Original post by  angelhack.com

In case you missed it, our AngelHack San Francisco winning app was Peppermint, an online community where people can give feedback – in the same vein as Stack Overflow – on pitches. AngelHack’s Jay Rooney sat down with Kasey Robinson, the app’s designer, to walk us through her team’s process, from start to winning app, in five easy steps:

1) Show Up

Above: Kasey Robinson

Crazy as it sounds, Kasey almost didn’t show up! The week before the hackathon, her car got hit by a drunk driver. While she, fortunately, was unharmed, her car was totaled, and she spent countless hours on the phone with her insurance company, while still going to work and hosting her mom at her apartment.

“I thought I would not be able to make it to AngelHack because I really just wanted to rest,” she said. “But AngelHack was the key to my dreams and I knew I couldn’t miss it.” Kasey realized she’d be spending another two days without sleep and with plenty of stress, but decided to show up anyway. She made the right decision.


2) Find Teammates That Inspire You

When developer Mark Wang grabbed the mic to pitch the idea for Peppermint, his speech inspired Kasey to work with him. She thought to herself, “This guy has a great speaking energy. This could be a billion dollar idea, that I want to see, feel, and experience.” She approached Mark and committed to designing the app.

A total of five people joined the Peppermint team, and Mark named them “The Planeteers,” after the Captain Planet cartoon. Each teammate chose a different elemental power from the show – Earth, Water, Wind, Fire and Heart – another source of inspiration. “By making this allegory about round-table workflow,” Kasey points out, “we immediately established a sense of inclusion and community for our team.”

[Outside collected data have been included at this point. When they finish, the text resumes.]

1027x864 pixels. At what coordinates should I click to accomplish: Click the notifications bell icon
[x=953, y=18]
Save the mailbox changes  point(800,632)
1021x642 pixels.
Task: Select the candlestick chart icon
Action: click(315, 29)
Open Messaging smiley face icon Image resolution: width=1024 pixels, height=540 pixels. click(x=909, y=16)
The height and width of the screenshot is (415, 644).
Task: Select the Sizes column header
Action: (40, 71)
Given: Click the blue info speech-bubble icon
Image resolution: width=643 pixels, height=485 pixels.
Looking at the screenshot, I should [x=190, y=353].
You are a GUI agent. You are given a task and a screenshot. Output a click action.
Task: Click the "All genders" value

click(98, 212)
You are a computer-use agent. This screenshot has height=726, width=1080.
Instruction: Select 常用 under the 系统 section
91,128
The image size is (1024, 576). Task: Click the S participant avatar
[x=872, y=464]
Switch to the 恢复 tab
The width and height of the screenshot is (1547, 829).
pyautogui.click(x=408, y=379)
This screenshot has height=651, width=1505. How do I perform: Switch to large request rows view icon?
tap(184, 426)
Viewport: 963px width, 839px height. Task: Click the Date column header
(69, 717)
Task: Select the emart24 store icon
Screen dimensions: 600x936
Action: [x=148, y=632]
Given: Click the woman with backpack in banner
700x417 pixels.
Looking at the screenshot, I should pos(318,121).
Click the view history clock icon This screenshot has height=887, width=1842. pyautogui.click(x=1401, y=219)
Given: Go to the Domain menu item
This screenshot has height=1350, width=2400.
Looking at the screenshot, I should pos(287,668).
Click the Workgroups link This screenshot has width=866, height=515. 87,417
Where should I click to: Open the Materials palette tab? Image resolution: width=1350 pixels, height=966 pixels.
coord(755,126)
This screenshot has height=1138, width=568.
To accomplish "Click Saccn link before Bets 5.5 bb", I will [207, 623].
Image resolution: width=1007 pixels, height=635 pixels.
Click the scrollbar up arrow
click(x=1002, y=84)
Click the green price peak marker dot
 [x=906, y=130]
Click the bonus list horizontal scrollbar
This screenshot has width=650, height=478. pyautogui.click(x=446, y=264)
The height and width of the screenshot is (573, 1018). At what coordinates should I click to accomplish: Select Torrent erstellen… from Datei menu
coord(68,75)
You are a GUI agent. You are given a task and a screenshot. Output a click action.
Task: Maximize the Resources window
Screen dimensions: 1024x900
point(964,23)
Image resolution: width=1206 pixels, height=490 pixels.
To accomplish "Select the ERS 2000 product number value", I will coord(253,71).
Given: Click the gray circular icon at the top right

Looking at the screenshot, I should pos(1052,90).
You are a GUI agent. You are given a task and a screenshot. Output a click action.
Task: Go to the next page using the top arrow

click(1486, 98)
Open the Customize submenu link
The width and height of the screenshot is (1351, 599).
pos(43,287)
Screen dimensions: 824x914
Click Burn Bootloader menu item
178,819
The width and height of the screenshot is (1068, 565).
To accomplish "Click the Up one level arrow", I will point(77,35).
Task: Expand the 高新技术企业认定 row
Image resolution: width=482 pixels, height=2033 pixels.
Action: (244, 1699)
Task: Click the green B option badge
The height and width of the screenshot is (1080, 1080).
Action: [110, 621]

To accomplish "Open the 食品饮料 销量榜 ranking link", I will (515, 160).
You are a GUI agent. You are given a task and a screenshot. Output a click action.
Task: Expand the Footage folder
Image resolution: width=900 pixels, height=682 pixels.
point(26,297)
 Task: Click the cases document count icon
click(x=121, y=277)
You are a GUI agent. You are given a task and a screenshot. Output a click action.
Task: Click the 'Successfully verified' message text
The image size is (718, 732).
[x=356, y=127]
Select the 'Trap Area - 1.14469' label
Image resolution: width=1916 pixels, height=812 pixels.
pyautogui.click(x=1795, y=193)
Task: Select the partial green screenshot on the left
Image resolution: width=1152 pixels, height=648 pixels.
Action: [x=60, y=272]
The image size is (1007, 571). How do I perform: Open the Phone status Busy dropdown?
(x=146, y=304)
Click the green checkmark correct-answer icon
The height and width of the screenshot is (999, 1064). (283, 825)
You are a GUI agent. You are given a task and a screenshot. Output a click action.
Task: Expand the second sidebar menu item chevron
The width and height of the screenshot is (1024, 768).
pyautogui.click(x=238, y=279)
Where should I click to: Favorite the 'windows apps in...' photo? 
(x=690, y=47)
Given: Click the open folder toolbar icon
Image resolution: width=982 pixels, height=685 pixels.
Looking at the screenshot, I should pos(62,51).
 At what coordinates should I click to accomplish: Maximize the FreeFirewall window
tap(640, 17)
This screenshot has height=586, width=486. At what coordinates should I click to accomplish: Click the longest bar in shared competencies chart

3) Start High, Establish Processes

The bulk of the Planeteers’ work involved very high level planning: laying out objectives, strategies and processes, brainstorming, and sketching on paper (for well over an hour!) before anyone touched a computer. This allowed for a clear plan to “work backwards,” from what they wanted to present, to what they wanted to make, to the details of how they’d do it.

This gave them the flexibility they needed to create a winning app. “Everyone’s voices got to be heard without judgement, we didn’t take things personally when changes had to be made, and we knew our objectives without confusion,” Kasey said. They were also able to attend workshops, breakout sessions and relaxation sessions, as well as get a few hours of sleep, while still having enough time to not only complete the app, but also work on extra features.